Supporters of Sen. Chris Dodd’s financial regulation bill say it will end financial bailouts. In fact, the Senate — anxious to reassure Americans on that fact — even added an amendment last week with a stated purpose “[t]o prohibit taxpayers from ever having to bail out the financial sector.” But someone forgot to tell the folks across town at Freddie Mac and Fannie Mae. Freddie last week announced it had lost $8 billion in the first quarter of the year, and would be asking for another $10.6 in taxpayer help. And today, its twin Fannie announced a $11.5 billion loss, and asked for a further $8.4 billion in aid from taxpayers. That’s in addition to the nearly $145 billion in aid to Fannie and Freddie have already received.
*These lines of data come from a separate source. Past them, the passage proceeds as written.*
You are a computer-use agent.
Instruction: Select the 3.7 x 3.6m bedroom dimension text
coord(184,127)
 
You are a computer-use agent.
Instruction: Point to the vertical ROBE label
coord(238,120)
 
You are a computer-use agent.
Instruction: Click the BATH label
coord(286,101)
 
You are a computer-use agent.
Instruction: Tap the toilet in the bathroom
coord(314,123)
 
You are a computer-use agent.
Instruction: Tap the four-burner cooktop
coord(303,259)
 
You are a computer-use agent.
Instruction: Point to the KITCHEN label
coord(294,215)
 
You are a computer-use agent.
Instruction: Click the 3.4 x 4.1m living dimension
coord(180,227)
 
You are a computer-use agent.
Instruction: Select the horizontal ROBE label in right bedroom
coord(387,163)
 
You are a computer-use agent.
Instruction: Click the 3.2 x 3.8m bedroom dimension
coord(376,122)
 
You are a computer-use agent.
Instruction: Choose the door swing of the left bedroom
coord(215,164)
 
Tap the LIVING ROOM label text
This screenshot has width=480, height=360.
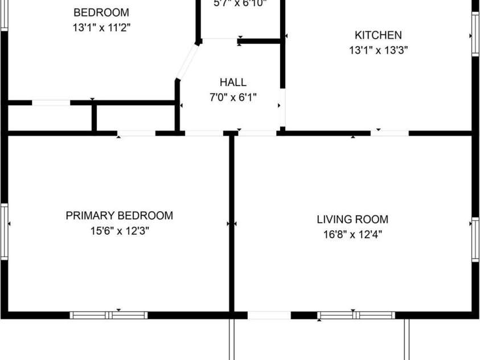352,219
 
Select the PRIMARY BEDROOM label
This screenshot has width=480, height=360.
119,215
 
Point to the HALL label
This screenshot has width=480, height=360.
233,83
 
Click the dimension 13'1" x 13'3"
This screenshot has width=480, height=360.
378,50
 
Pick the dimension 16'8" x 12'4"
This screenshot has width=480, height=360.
352,234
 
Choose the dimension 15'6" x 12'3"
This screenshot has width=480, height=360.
119,231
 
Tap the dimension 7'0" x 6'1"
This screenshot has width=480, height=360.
233,97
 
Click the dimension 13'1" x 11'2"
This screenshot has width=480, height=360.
101,27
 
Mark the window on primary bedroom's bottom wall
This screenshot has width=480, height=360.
109,315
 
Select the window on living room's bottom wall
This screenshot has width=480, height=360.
356,315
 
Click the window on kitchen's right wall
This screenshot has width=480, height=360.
475,35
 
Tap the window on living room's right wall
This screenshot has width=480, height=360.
475,239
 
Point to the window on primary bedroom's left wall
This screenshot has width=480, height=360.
5,232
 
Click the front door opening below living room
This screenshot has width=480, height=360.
269,315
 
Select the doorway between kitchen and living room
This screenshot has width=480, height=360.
390,133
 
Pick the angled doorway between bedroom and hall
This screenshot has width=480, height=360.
187,62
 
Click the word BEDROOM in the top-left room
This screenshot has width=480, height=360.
101,13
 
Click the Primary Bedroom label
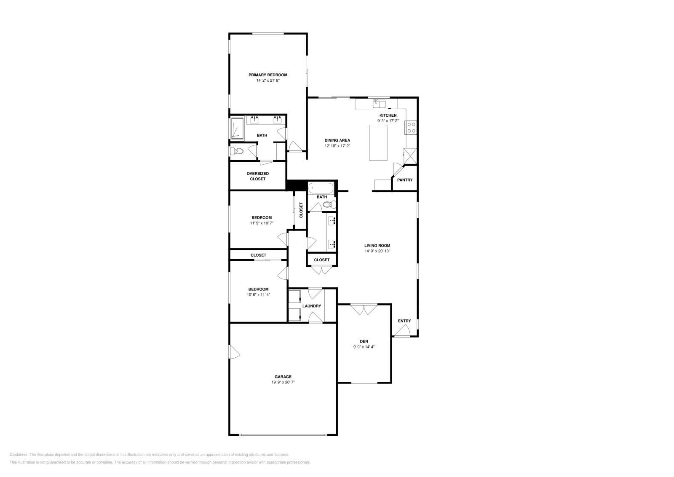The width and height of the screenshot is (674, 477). click(267, 75)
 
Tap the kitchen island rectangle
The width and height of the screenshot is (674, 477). click(378, 143)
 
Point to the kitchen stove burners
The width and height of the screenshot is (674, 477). click(411, 128)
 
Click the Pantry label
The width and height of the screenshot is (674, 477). click(405, 180)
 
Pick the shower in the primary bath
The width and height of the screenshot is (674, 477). click(237, 129)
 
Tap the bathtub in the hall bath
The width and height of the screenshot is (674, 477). click(321, 188)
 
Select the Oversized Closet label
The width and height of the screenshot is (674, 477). click(258, 176)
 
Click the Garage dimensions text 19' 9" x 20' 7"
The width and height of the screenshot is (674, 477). click(283, 382)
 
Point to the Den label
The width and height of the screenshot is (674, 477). click(364, 341)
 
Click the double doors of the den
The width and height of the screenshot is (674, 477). click(364, 310)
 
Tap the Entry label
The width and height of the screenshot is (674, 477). click(404, 321)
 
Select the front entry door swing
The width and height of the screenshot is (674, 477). click(401, 331)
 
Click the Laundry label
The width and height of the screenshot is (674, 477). click(312, 306)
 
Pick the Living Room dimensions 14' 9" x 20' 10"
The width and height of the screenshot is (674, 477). click(377, 251)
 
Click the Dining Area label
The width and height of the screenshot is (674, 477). click(337, 140)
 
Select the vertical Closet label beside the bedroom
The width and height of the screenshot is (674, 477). click(301, 210)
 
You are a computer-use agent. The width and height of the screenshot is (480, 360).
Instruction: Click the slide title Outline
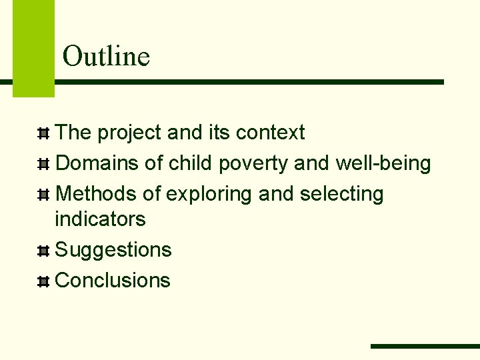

So did the two government-sponsored enterprises slip this bailout in under the wire before Congress stopped them? Not quite. In fact, the plan does nothing to reform either Fannie or Freddie. That apparently is not a priority. Sen. Mark Warner, in fact, said that a plan for reform of these out-of-control firms will have to wait until next year.

Sens. John McCain, Richard Shelby and Judd Gregg are planning to introduce an amendment to the Senate legislation to require action to address Fannie and Freddie. It’s not expected to pass.

This is a serious hole in the USS Dodd. And it’s the American taxpayer who will be drenched as a result.